## TEXT SHOWN
━━━━━━━━━━━━━━━━

New Books by English Faculty

Department faculty are continually publishing important works of criticism, fiction, poetry, and essays. Below we are featuring three of these publications. In a few weeks, we’ll spotlight three different works.

Recent or Forthcoming Books by English Faculty

Their Dogs Came With Them
Their Dogs Came With Them (Simon and Schuster, 2007) is the latest novel by award winning author Helena Maria Viramontes. She offers a profoundly gritty portrait of everyday life in L.A. in this lyrically muscular, artfully crafted novel. Julia Alvarez has called Viramontes “one of the important Multicultural voices of American literature.”
Reading a novel
Alison Case (Williams College) and Harry E. Shaw of the Department of English at Cornell offer students and teachers a close analysis of nineteenth-century novels by ten major authors: Austen, Eliot, Scott, Thackeray, Gaskell, Dickens, Trollope, Braddon, and the Brontë sisters in their recent book Reading the Nineteenth Century Novel (Blackwell Publishing, 2008).
Frame, Glass, Verse
In a book that draws attention to some of our most familiar and unquestioned habits of thought-from “framing” to “perspective” to “reflection-Rayna Kalas suggests that metaphors of the poetic imagination were once distinctly material and technical in character. Frame, Glass, Verse: The Technology of Poetic Invention in the English Renaissance was published by Cornell University press in 2006.

━━━━━━━━━━━━━━━━

## SET PROBLEM
Using the faculty books text above, mark each statement yes or no and quote the words that decide it: (a) Their Dogs Came With Them was published by Simon and Schuster in 2007; (b) Frame, Glass, Verse was published by Blackwell Publishing; (c) the department plans to feature three different works in a few weeks.

## MATERIAL PROVIDED

━━━━━━━━━━━━━━━━

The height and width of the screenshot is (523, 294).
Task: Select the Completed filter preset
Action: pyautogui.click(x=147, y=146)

━━━━━━━━━━━━━━━━

## CORRECT ANSWER
(a) Yes: "Their Dogs Came With Them (Simon and Schuster, 2007)"
(b) No: "was published by Cornell University press in 2006"
(c) Yes: "In a few weeks, we’ll spotlight three different works."